++++ Task data ++++
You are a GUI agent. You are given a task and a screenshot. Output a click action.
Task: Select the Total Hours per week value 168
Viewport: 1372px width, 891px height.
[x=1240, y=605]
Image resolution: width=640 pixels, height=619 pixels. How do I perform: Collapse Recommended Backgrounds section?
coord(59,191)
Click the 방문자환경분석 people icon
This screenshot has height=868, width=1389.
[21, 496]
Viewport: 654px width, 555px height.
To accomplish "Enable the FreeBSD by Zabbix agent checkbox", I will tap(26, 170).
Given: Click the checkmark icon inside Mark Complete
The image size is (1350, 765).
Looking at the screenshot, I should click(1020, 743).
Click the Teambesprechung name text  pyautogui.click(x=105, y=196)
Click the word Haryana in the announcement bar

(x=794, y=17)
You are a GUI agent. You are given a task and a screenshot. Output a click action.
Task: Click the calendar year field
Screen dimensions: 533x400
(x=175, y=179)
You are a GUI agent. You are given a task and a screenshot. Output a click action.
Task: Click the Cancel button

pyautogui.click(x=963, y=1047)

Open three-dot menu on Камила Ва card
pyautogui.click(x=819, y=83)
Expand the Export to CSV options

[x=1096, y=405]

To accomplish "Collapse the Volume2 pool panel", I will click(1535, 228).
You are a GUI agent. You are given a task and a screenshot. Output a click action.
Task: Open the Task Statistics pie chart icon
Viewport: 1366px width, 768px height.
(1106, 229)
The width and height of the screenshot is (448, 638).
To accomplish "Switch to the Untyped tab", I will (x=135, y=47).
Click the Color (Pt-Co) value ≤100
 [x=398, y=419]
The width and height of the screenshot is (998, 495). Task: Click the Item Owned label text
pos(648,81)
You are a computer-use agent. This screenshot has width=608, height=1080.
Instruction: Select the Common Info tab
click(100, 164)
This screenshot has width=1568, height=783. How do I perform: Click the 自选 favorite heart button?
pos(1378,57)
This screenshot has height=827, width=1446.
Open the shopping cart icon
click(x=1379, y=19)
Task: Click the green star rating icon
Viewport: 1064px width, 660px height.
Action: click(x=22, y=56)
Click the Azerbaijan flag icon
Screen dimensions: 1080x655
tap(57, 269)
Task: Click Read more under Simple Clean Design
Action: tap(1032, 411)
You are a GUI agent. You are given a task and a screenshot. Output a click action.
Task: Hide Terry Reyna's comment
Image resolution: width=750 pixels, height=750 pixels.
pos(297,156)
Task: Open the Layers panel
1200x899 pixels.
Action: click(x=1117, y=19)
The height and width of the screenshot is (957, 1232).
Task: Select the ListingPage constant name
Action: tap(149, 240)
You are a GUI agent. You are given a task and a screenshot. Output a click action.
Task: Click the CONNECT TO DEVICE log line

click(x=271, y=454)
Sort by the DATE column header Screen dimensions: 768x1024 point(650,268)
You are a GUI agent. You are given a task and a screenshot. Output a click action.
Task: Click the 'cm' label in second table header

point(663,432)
++++
- Instructions for the task: Everything from the line containing "1200x899 pixels." to the bottom of the listing is to be set down exactly; leave out all other lines.

- Result for this task:
1200x899 pixels.
Action: click(x=1117, y=19)
The height and width of the screenshot is (957, 1232).
Task: Select the ListingPage constant name
Action: tap(149, 240)
You are a GUI agent. You are given a task and a screenshot. Output a click action.
Task: Click the CONNECT TO DEVICE log line

click(x=271, y=454)
Sort by the DATE column header Screen dimensions: 768x1024 point(650,268)
You are a GUI agent. You are given a task and a screenshot. Output a click action.
Task: Click the 'cm' label in second table header

point(663,432)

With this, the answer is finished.